(Work to complete) Copy all lines containing the string "pixels" from the records below.

Stored data
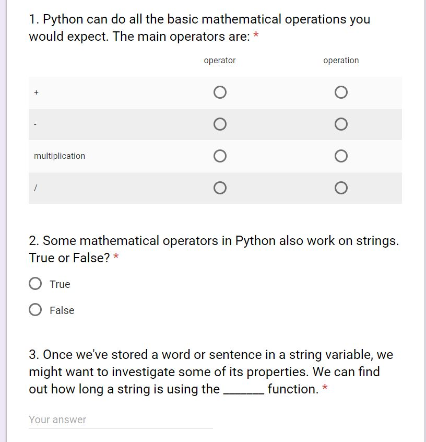Click the "True" option label text
The width and height of the screenshot is (426, 442).
point(60,284)

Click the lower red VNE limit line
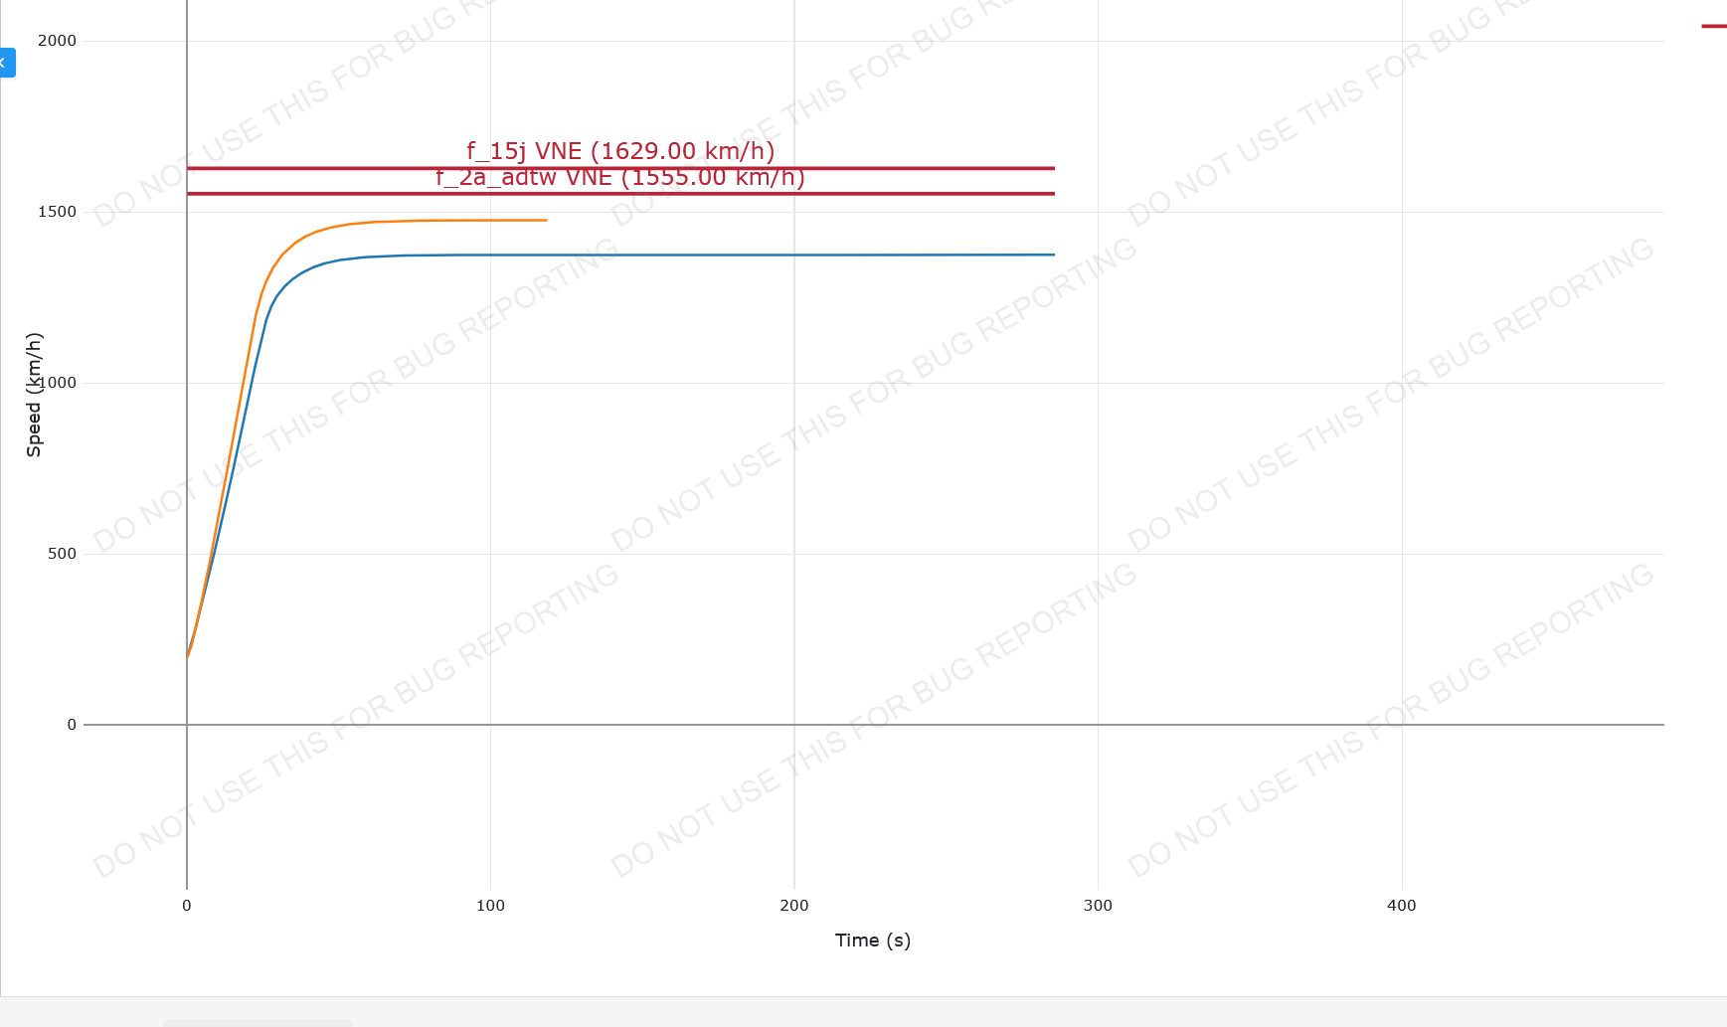coord(895,193)
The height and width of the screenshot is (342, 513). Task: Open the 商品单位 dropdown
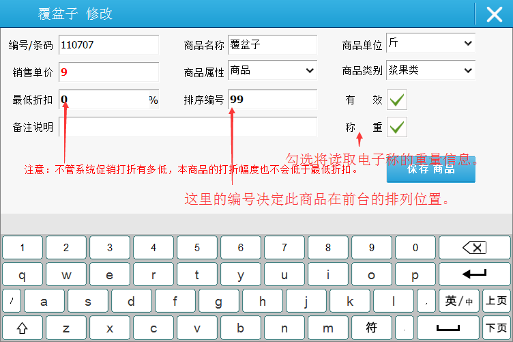[x=430, y=44]
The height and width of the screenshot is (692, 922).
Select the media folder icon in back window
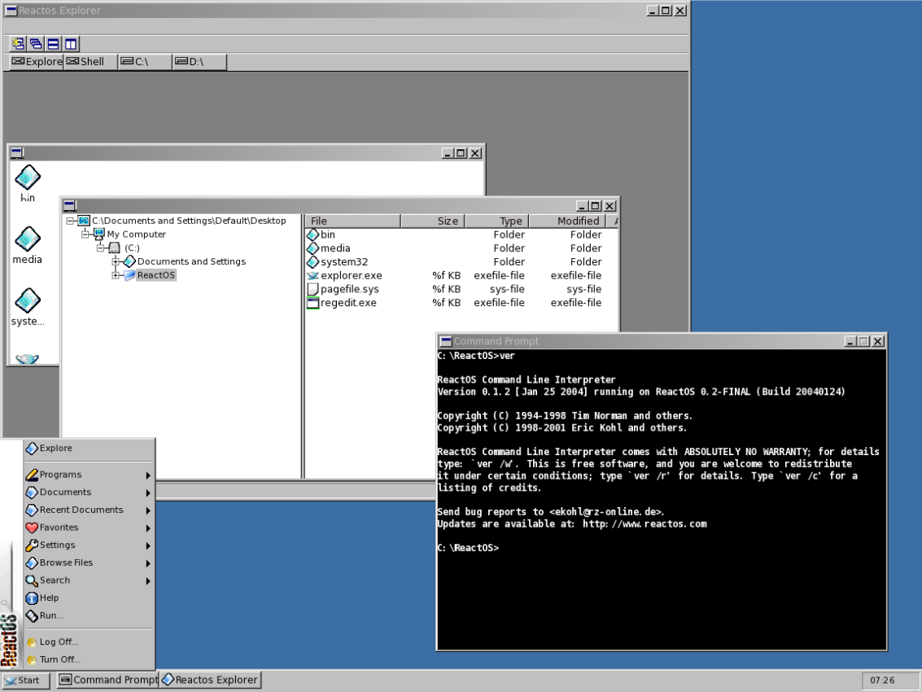coord(28,239)
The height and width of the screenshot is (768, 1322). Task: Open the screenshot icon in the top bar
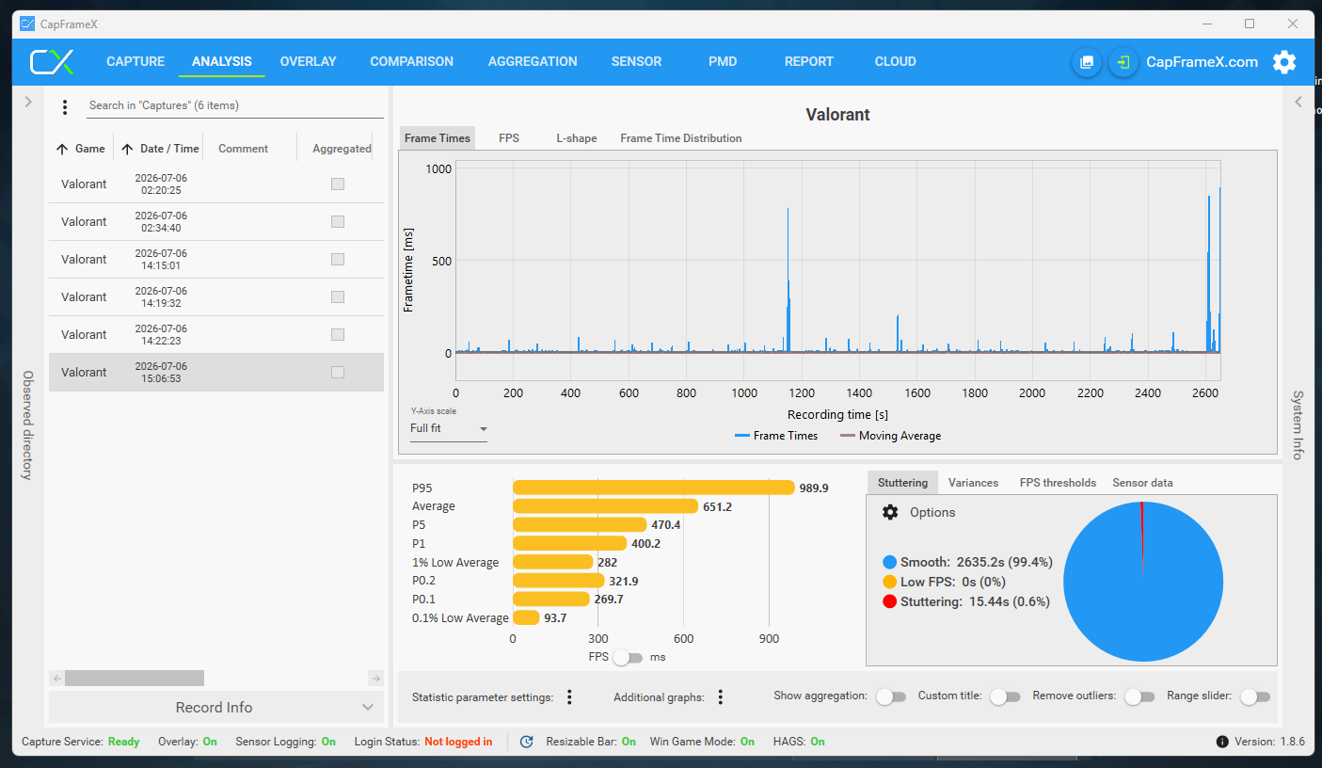pos(1087,62)
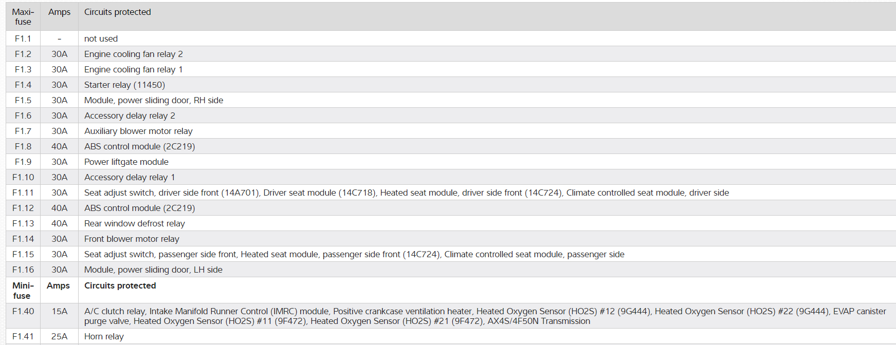This screenshot has height=345, width=896.
Task: Click 'Auxiliary blower motor relay' entry
Action: [x=138, y=131]
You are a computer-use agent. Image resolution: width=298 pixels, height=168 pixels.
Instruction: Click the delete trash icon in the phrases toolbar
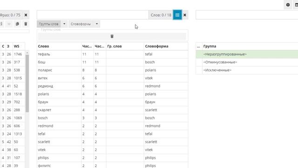click(x=26, y=24)
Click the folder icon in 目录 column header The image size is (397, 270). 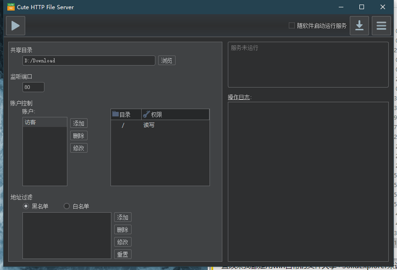coord(116,114)
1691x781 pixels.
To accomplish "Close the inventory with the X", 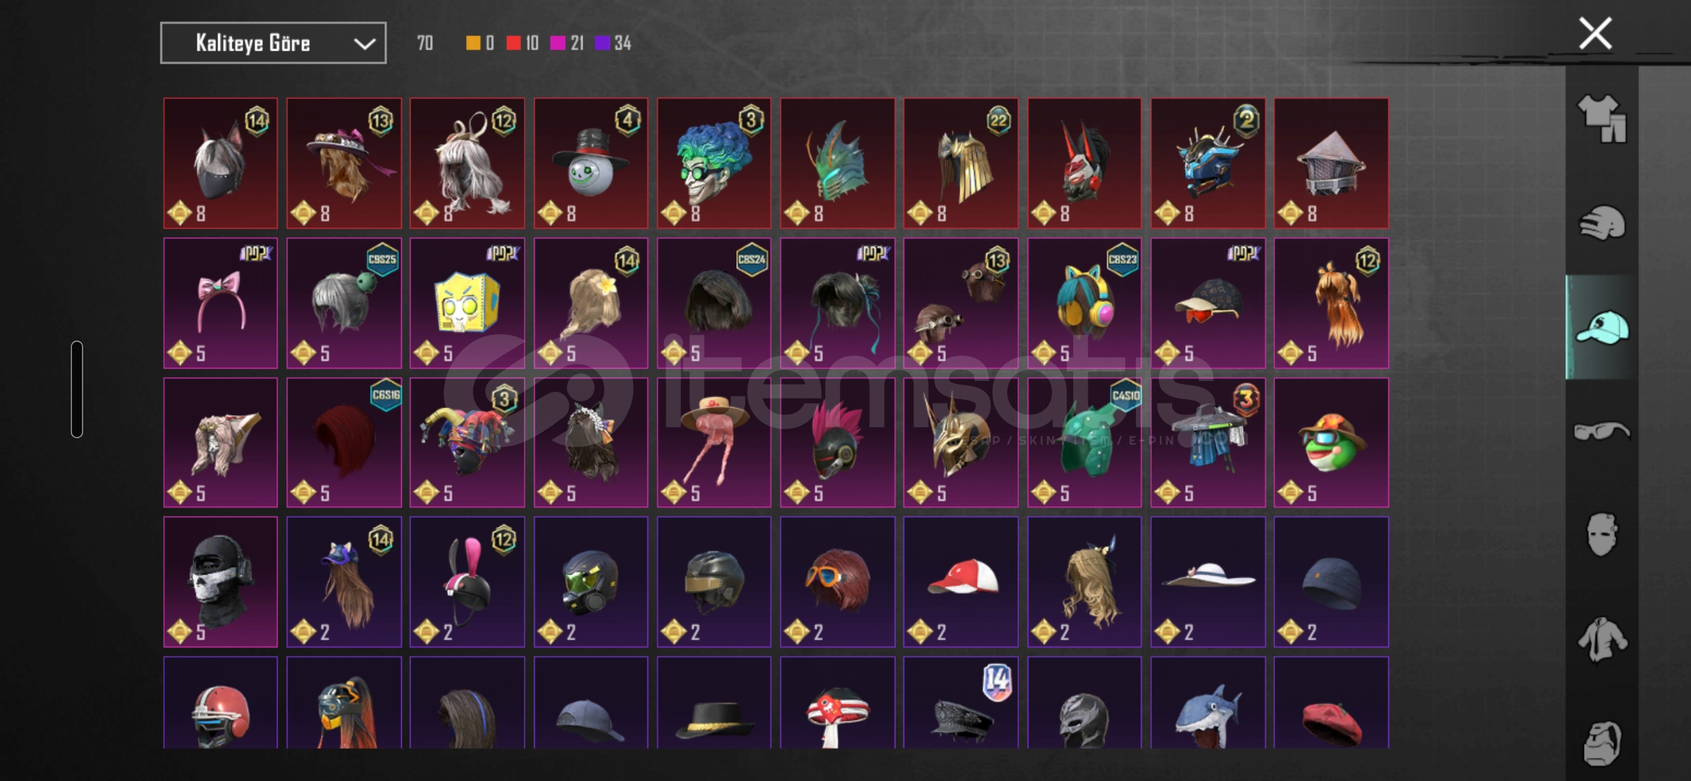I will tap(1595, 33).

(Finished task)
You are a computer-use agent. Image resolution: width=298 pixels, height=168 pixels.
1691x781 pixels.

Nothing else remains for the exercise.